西村康稔の発言 (予算委員会第七分科会)
⚠️ コピーしたテキストを転載する際は、転載元URL(kokkai-data.com)および原典URL(kokkai.ndl.go.jp)を必ず残してください。発言内容の改変・出典削除は禁止です。
詳細は利用規約をご確認ください。
○西村(康)国務大臣 私どもにとって、福島第一原発の事故の教訓、そしてその廃炉、さらには福島の復興、東北の復興、これはもう最重要課題であります。そうした中で、御指摘のALPS処理水の処分につきましては、二〇二一年の四月に、関係閣僚会議におきまして、二年程度後を目途に海洋放出をするという政府方針を決定したところであります。
私自身、就任後、地元漁業者との意見交換、あるいは地元産品の消費拡大に向けた産業界への働きかけなどに取り組んでいるところであります。今後も、IAEAに何度となく視察をしていただいて評価をいただいているところでありますけれども、包括報告書が今年度の前半に発出される予定でありますので、それに向けた対応、そしてモニタリングの強化、さらには、被災地水産物の消費拡大、水産物の流通維持に係る環境整備、そして、風評影響による需要減少時の一時的な買取りや販路拡大支援のための三百億円の基金の事業がありますので、これの運用、そして、昨年末の補正で認めていただきました漁業者の事業継続支援のための五百億円の基金事業、これを実施して具体化をしていくということなど、安全対策そして風評対策に万全を期していきたいというふうに思っております。

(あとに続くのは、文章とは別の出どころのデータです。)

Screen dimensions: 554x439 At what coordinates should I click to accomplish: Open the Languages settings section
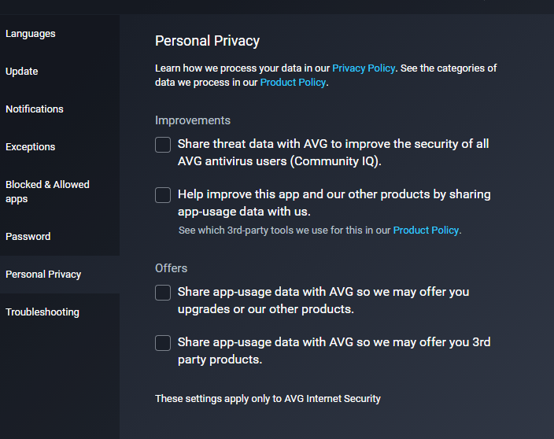tap(31, 34)
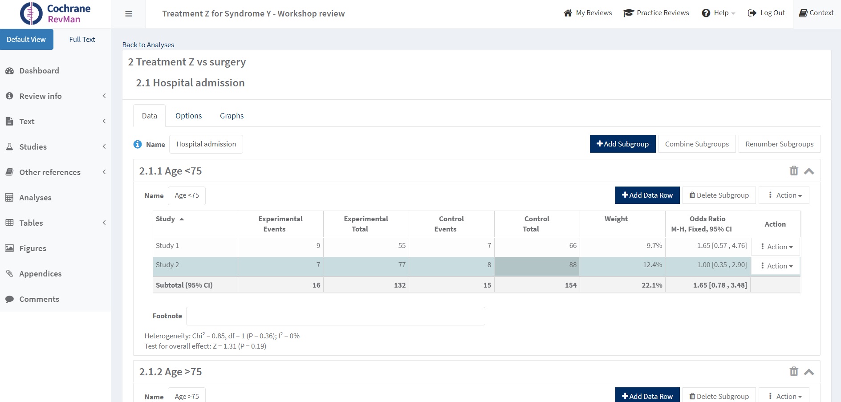Image resolution: width=841 pixels, height=402 pixels.
Task: Go to My Reviews home
Action: click(588, 13)

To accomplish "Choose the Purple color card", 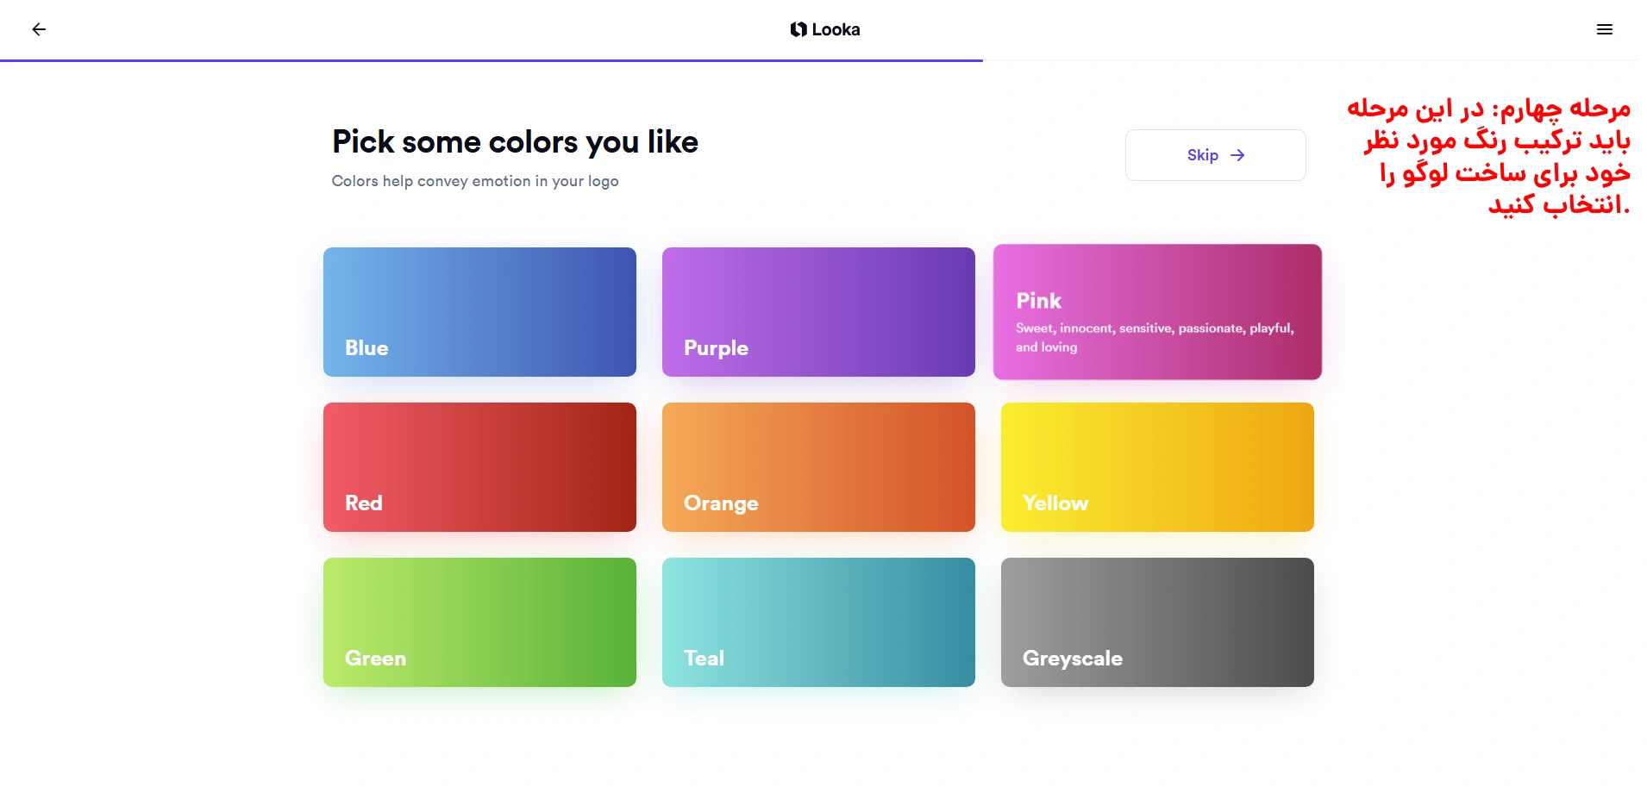I will click(818, 311).
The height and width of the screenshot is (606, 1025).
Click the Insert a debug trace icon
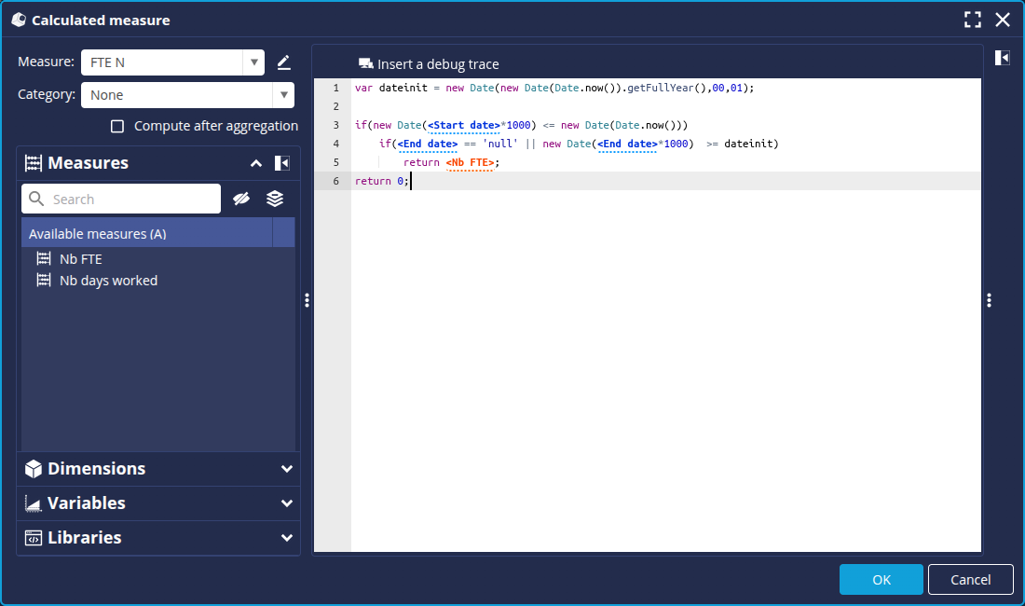(x=365, y=64)
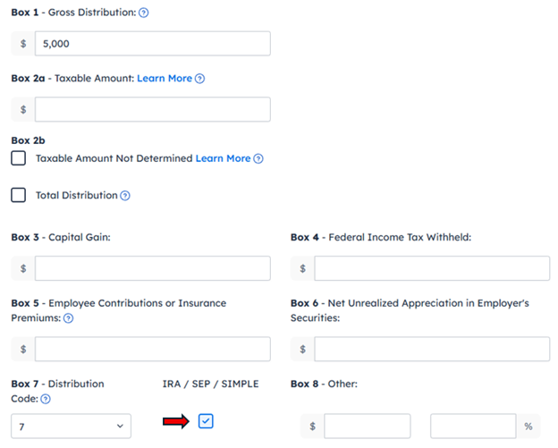Tick the Total Distribution checkbox

coord(18,195)
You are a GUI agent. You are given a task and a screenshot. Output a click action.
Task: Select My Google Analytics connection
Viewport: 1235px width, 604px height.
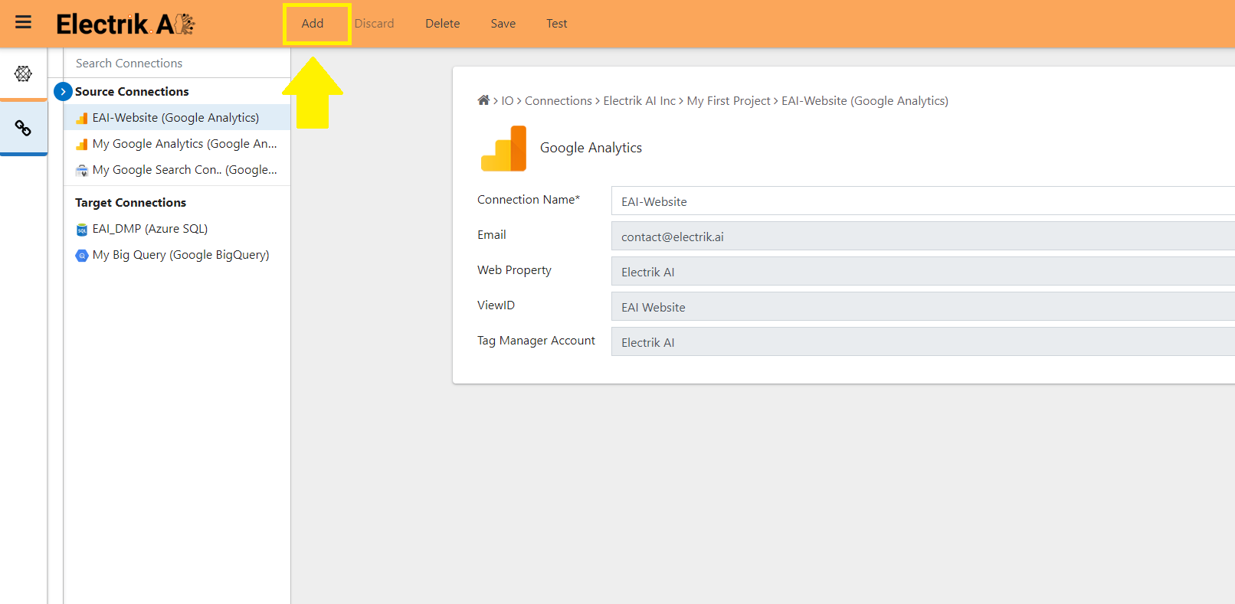tap(184, 144)
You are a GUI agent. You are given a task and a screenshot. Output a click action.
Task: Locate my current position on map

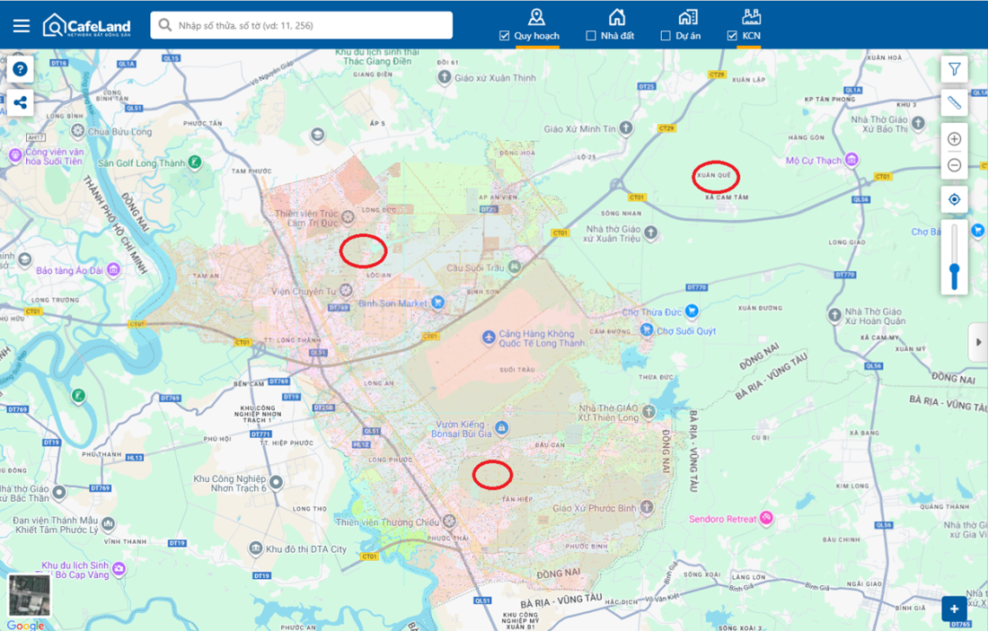954,199
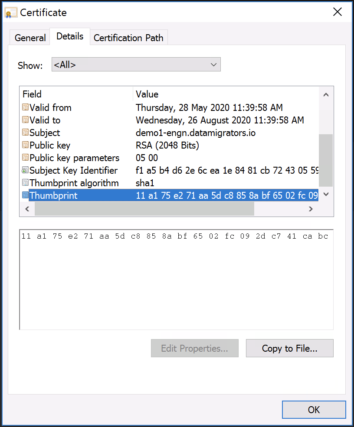Confirm the dialog with OK
Image resolution: width=354 pixels, height=427 pixels.
click(x=314, y=410)
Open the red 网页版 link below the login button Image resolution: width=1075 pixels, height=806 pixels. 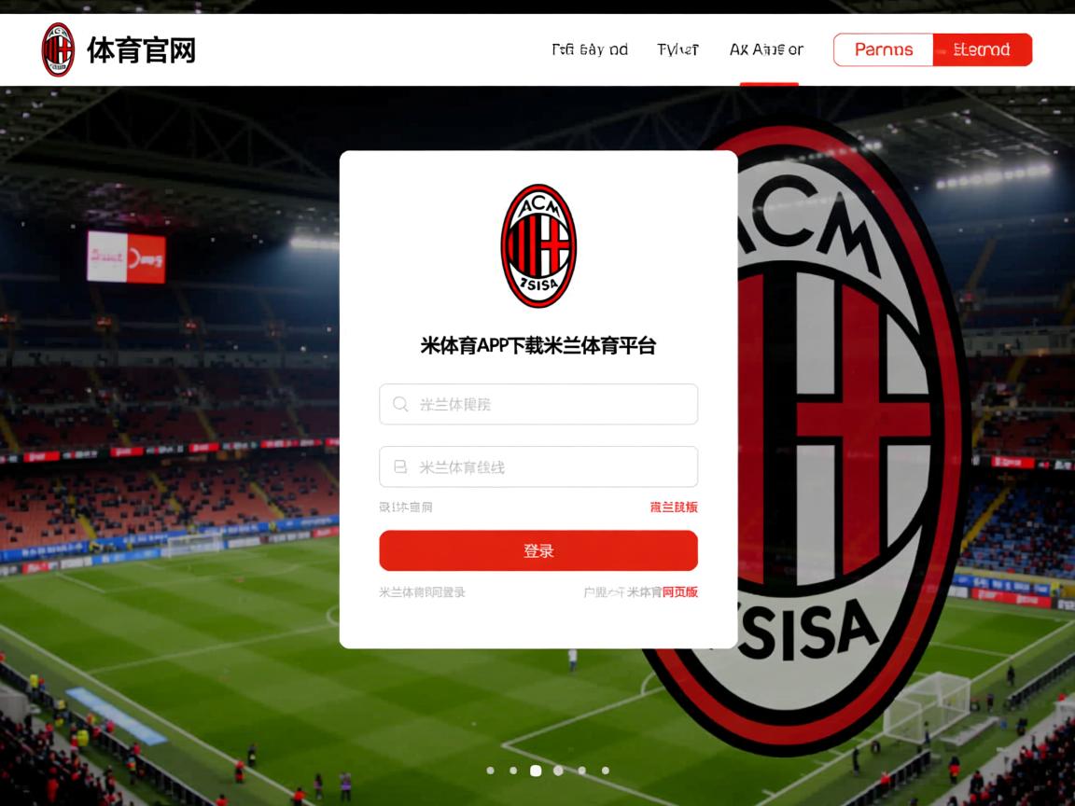680,592
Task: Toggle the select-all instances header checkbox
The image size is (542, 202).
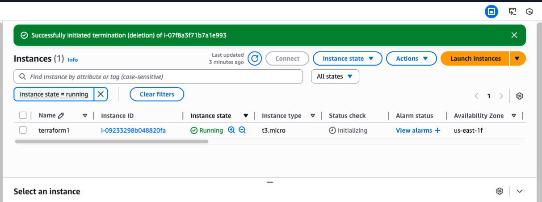Action: coord(23,115)
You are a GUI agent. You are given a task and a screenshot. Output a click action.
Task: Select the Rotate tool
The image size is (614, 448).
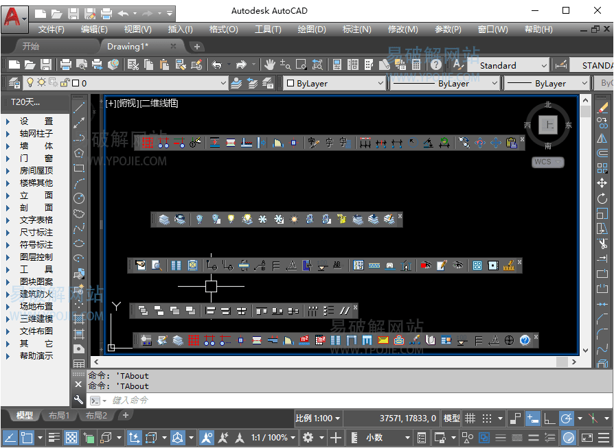[602, 198]
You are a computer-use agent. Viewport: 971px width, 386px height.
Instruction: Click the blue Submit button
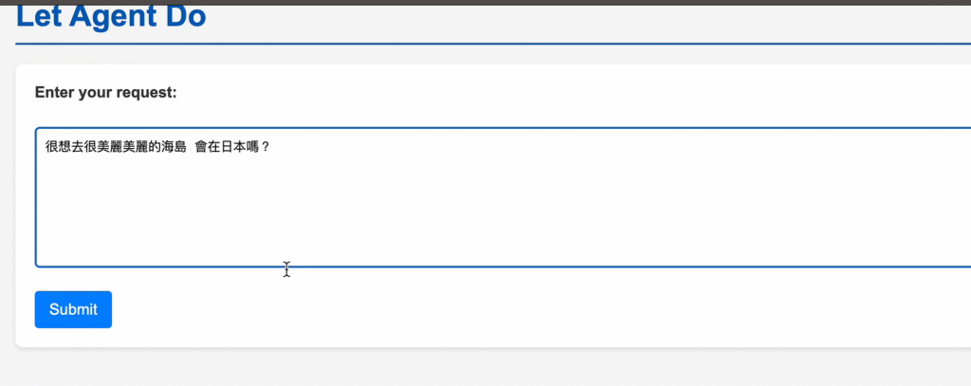(x=73, y=309)
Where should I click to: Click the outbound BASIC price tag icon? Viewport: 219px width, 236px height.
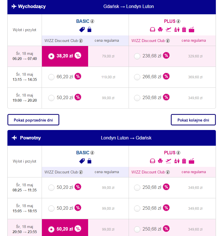82,29
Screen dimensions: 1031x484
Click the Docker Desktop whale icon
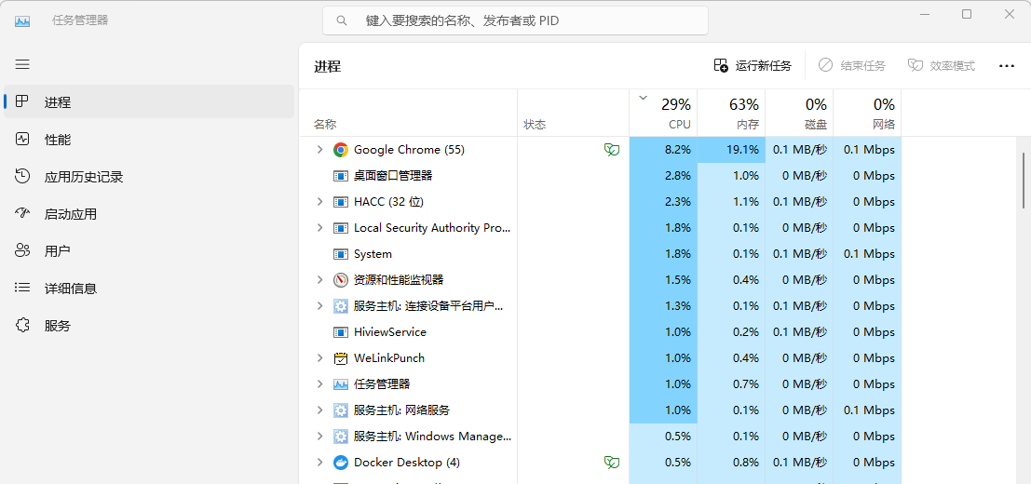tap(340, 463)
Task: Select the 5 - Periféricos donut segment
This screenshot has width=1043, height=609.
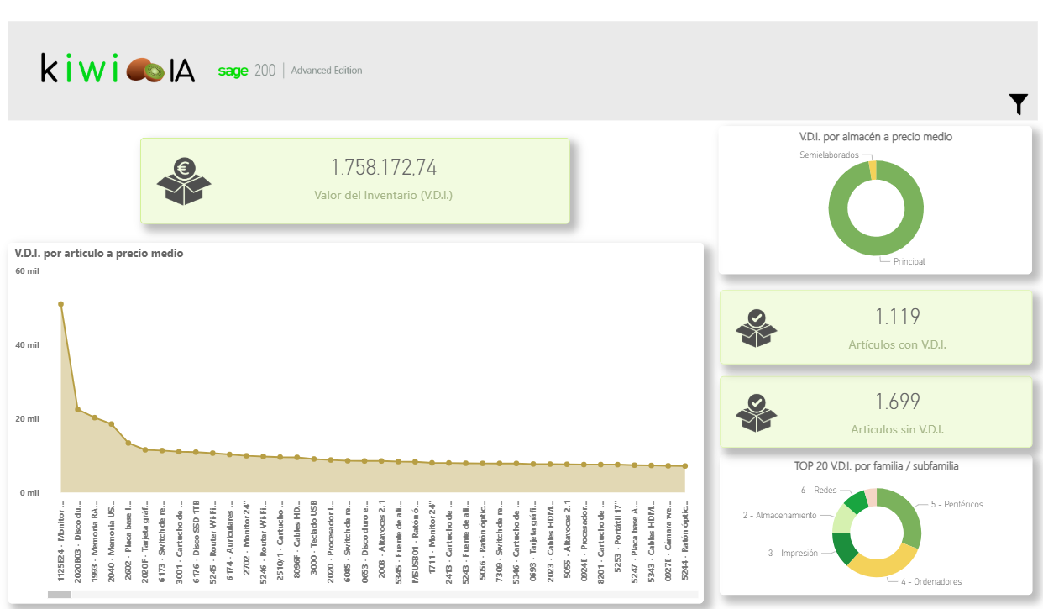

その上で、今後、海洋放出設備工事の完了、工事後の原子力規制委員会による使用前検査、そして、先ほど申し上げましたIAEAの包括的報告書などを経て、本年春から夏頃に海洋放出を開始することを見込んでいるところであります。
いずれにしても、安全確保を第一に、そして風評対策をしっかりと行いつつ、皆さんの理解を得ながら進めていきたいというふうに考えております。